A Comprehensive Approach to Security
Responding to the growing threat of identity theft.
Identity theft is the fastest-growing crime in the world, and while it is commonly thought of as a mostly petty crime involving stolen personal credit cards or social security numbers, it is now becoming a larger threat to governments and corporations. Multiple Web sites offering fake driver’s licenses and social security cards for as little as $75, paired with identity theft’s increased ties to organized crime, have made it a vital homeland security issue. According to Ali M. AlKhouri, a final-year doctoral researcher at the University of Warwick and a senior government official in the United Arab Emirates, and Jay Bal, an associate professor, principal research fellow in the International Manufacturing Centre and director of the InterLean Ebusiness Centre at the University of Warwick, an increasing emphasis on e-commerce and e-government means that organizations are under major threat to not only protect their customers but their own sensitive and proprietary data.
In a 2007 working paper, Digital Identities and the Promise of the Technology Trio: PKI, Smart Cards, and Biometrics, AlKhouri and Bal examine three existing technologies and introduce a framework for how they can be combined into a comprehensive security system. The first of these, biometrics, is the use of an iris scan or physical traits, such as fingerprints, voice, hand or face geometry, to identify an individual positively. The second, smart cards, features integrated chips that store and process data, and they can come with a variety of accessories, including magnetic strips, bar codes, optical strips and holograms. Finally, public key infrastructure is a framework for creating a secure method of exchanging information data through encryption. In a PKI environment, a pair of keys — a public key that is known by the user and a private key used only by the system itself — are employed so data encrypted with one key can be decrypted only with the other complementary key and vice versa.
At least one of these three systems is in use in almost every major organization.

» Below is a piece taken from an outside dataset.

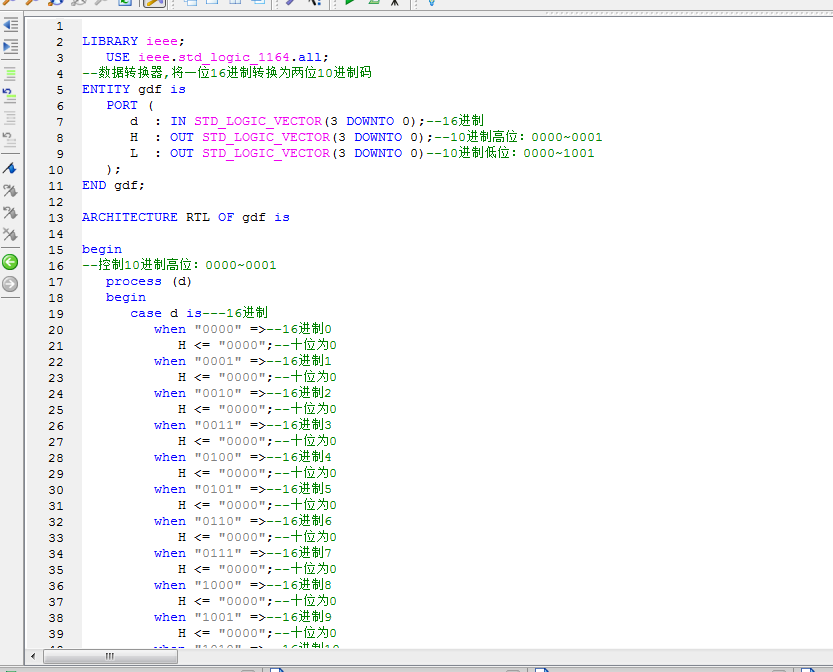The image size is (833, 672).
Task: Click the "LIBRARY ieee;" line
Action: (133, 41)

And most studies have shown that PKI can be employed to handle most security and verification operations, but according to the authors, other requirements such as availability, performance, uncoercibility, untraceability and anonymity cannot be fulfilled without additional measures. PKI on its own will not provide maximum security for authentication unless it is incorporated with other security technologies such as smart cards and biometrics.